● The task
Task for the records below: repeat the line containing "The width and" and every line after it, exactly and with nothing else, but leave out the pictures.

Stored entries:
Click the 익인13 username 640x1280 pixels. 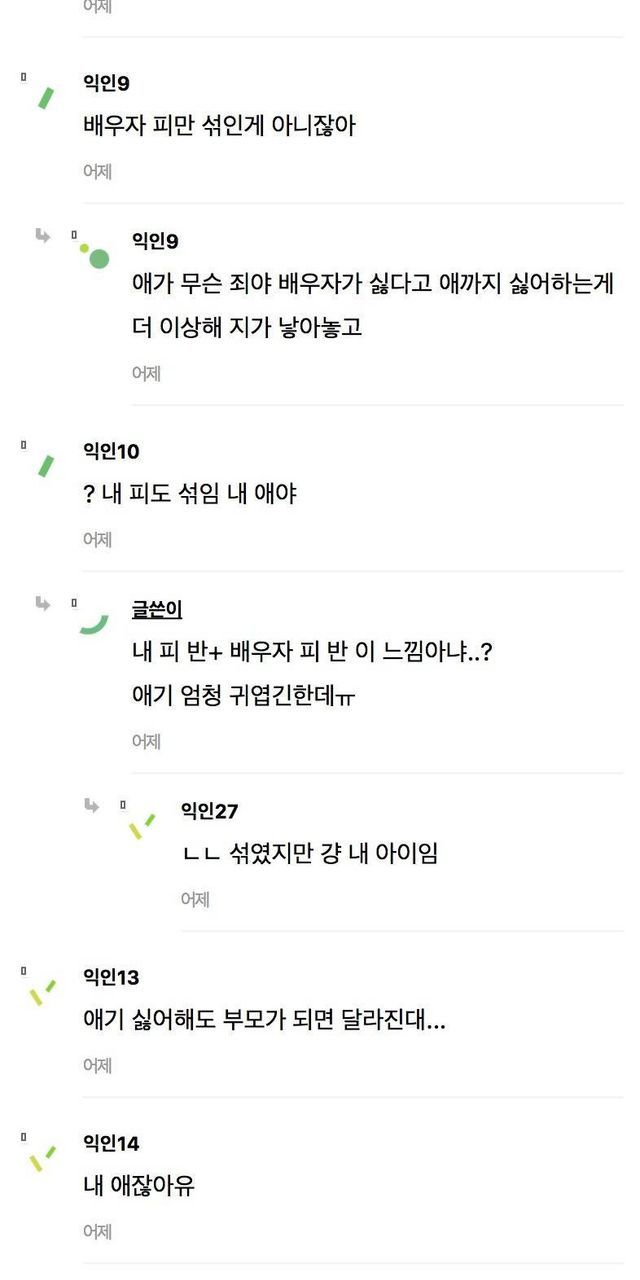point(111,977)
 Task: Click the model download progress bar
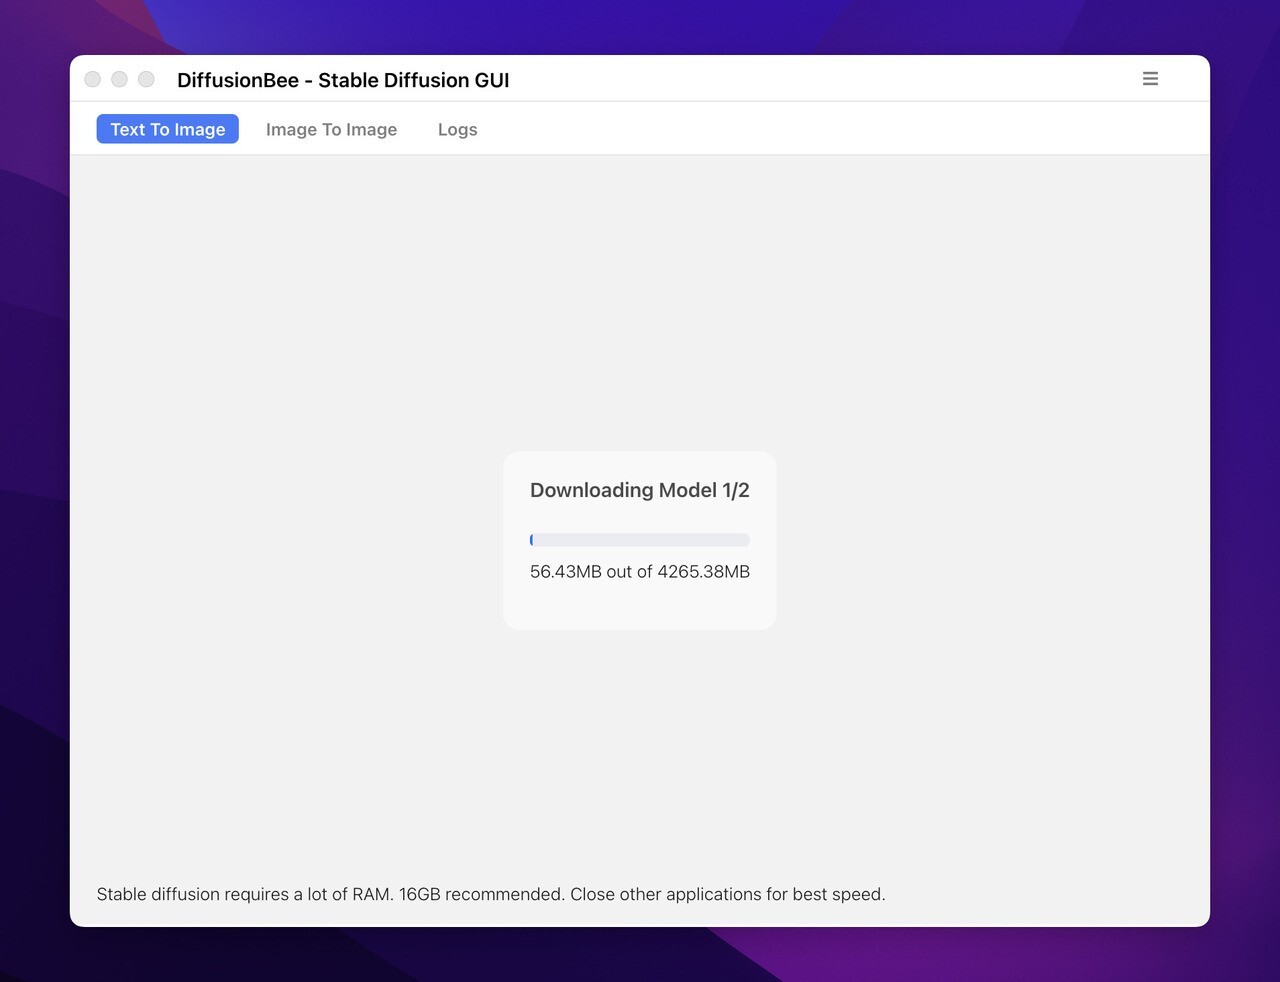[x=639, y=539]
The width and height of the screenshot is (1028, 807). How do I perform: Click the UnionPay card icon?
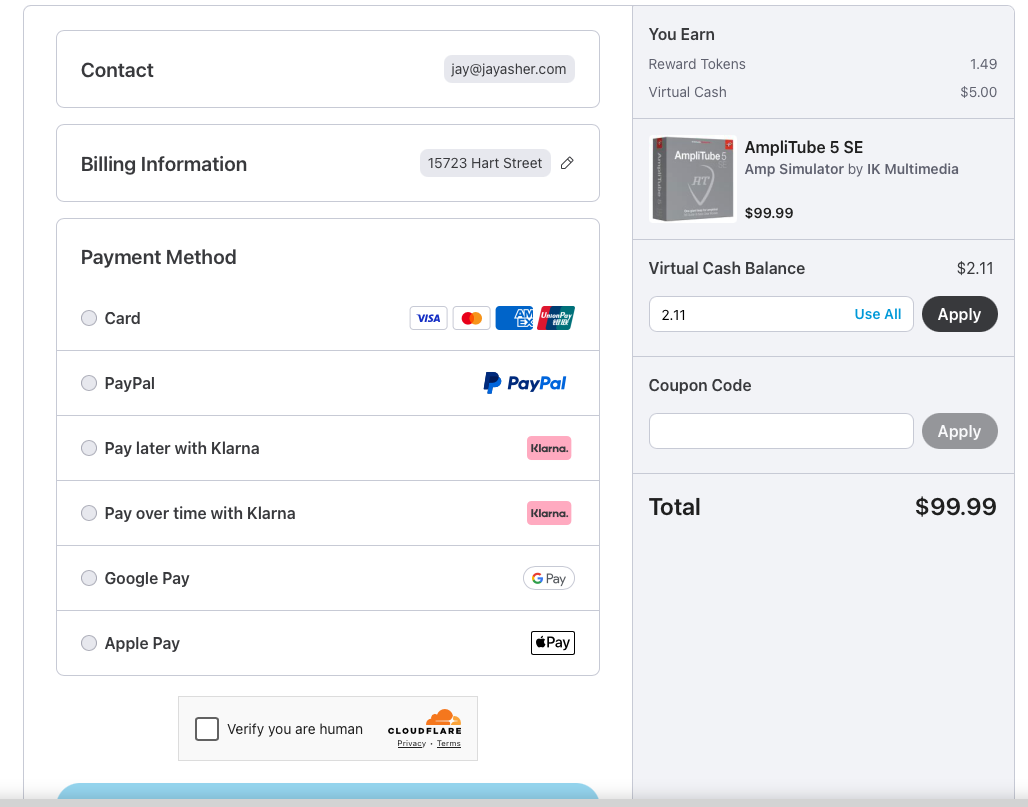tap(556, 318)
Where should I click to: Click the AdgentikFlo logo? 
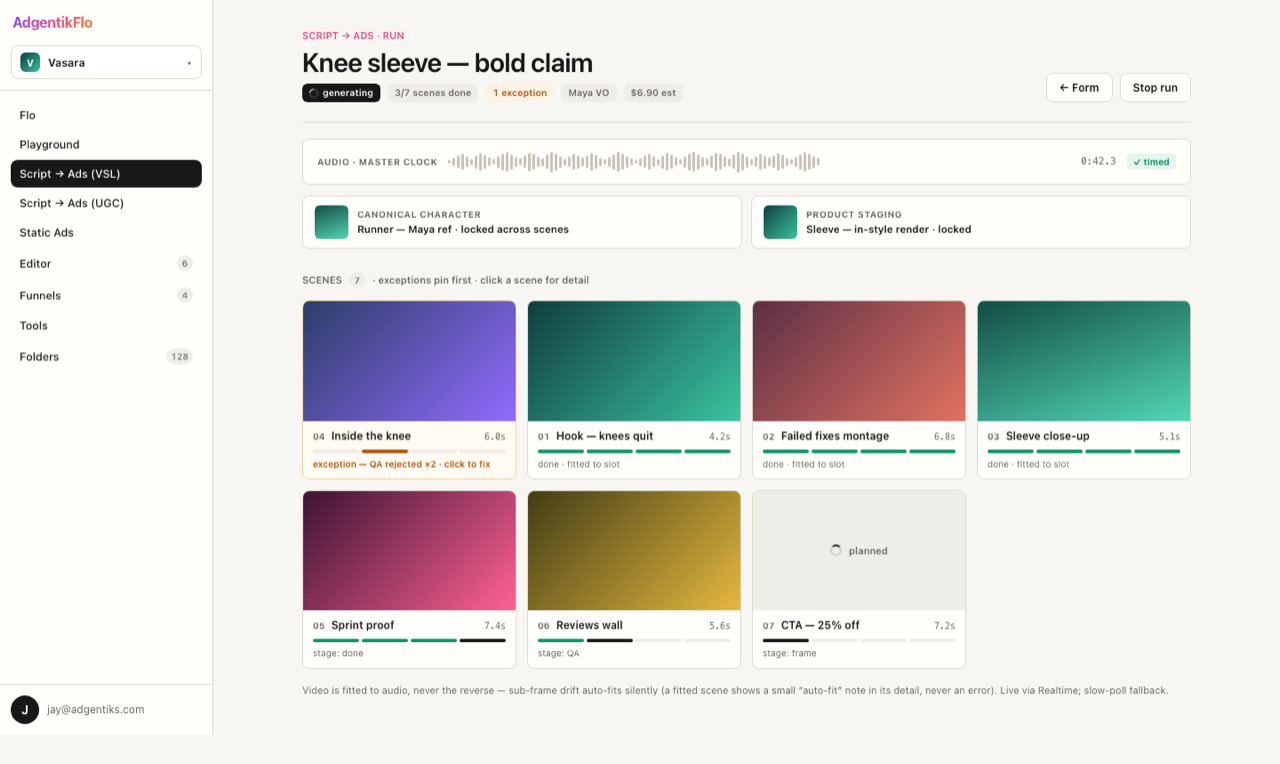coord(52,22)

● Expected answer
The width and height of the screenshot is (1028, 807). How do I perform: Click the UnionPay card icon?
tap(556, 318)
Where should I click to: Click the AdgentikFlo logo? 
coord(52,22)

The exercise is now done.